Un examen plus approfondi des élites politiques d’Amérique latine révèle la grande importance de la diaspora arabe, d’origine musulmane ou chrétienne. De nombreux présidents ou premiers ministres ont été arabes, comme Edward Seaga, premier ministre de la Jamaïque (1980-1989), Julio Samir Turbay, président de la Colombie (1978-1982), Jacobo Maglota Azar, président de la République dominicaine (1984), Carlos Menem, président de l’Argentine (1989-1999), Abdullah Bucaram, président de l’Équateur (1996-1997), Jamil Moawad, président de l’Équateur (1998-2000), Carlos Flores Vacos, président de la République d’Afrique du Sud (1998-2000), Jamil Moawad, président de l’Équateur (1998-2000), Carlos Flores Vacosi, président du Honduras (1998-2002), Elías Antonio Saca, président du Salvador (2004-2009) ), Michel Temer, président du Brésil (2016-2018), et plus récemment Mario Abdo Benitez, président du Paraguay depuis avril 2018, et Najib Bukele, président du Salvador depuis 2019.
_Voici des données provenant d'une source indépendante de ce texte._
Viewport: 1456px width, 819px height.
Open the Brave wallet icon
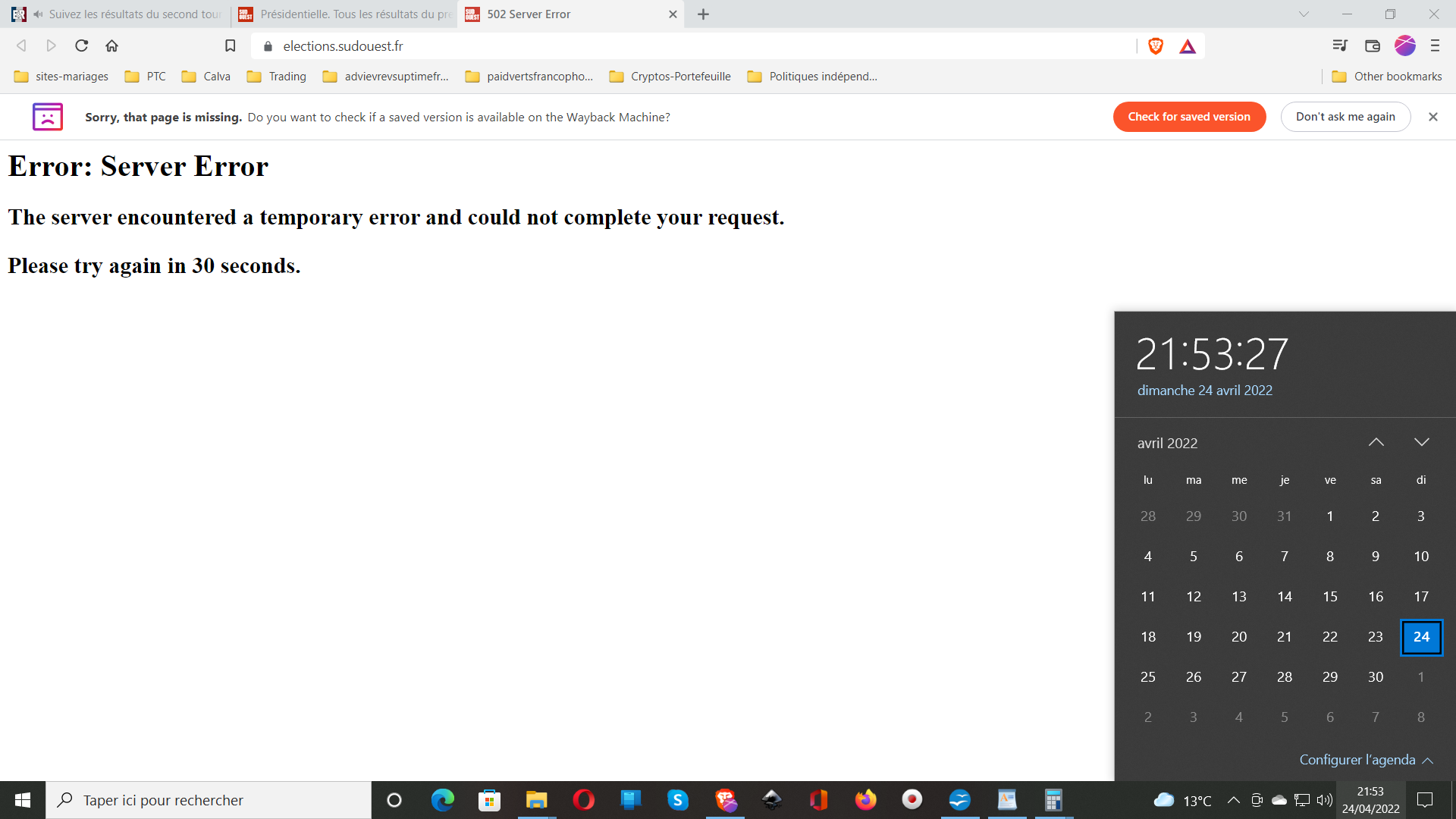pyautogui.click(x=1372, y=46)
Enfin, la diaspora du monde arabe a réussi à s’imposer parmi les hommes d’affaires les plus puissants de la région. Citons le cas de Carlos Slim Helu, originaire du Liban, qui est actuellement l’un des hommes les plus riches du monde. Le milliardaire mexicain est le président-directeur général des sociétés de télécommunications Telmex et América Móvil ; Alvaro Sayeh Benedik, économiste et homme d’affaires chilien d’origine palestinienne, fait partie de la liste des hommes les plus riches du monde. Carlos Ghosn, d’origine libanaise, né au Brésil, est président et directeur de Nissan Motor Corporation et de Renault SA. José Patricio Gutar Nasrallah est un économiste et homme d’affaires chilien, également d’origine libanaise, qui est actuellement le PDG de la brasserie locale Compañía de las Cervecerías Unidas (CCU).
En conclusion, dans un monde où les plaques tectoniques du système international se sont déplacées, les perspectives de réintégration indépendante et souveraine des pays du monde arabe et de l’Amérique latine dans le nouvel ordre mondial en construction seront meilleures dans la mesure où ces deux régions à la périphérie du système impérial renforceront leurs relations économiques, politiques et diplomatiques.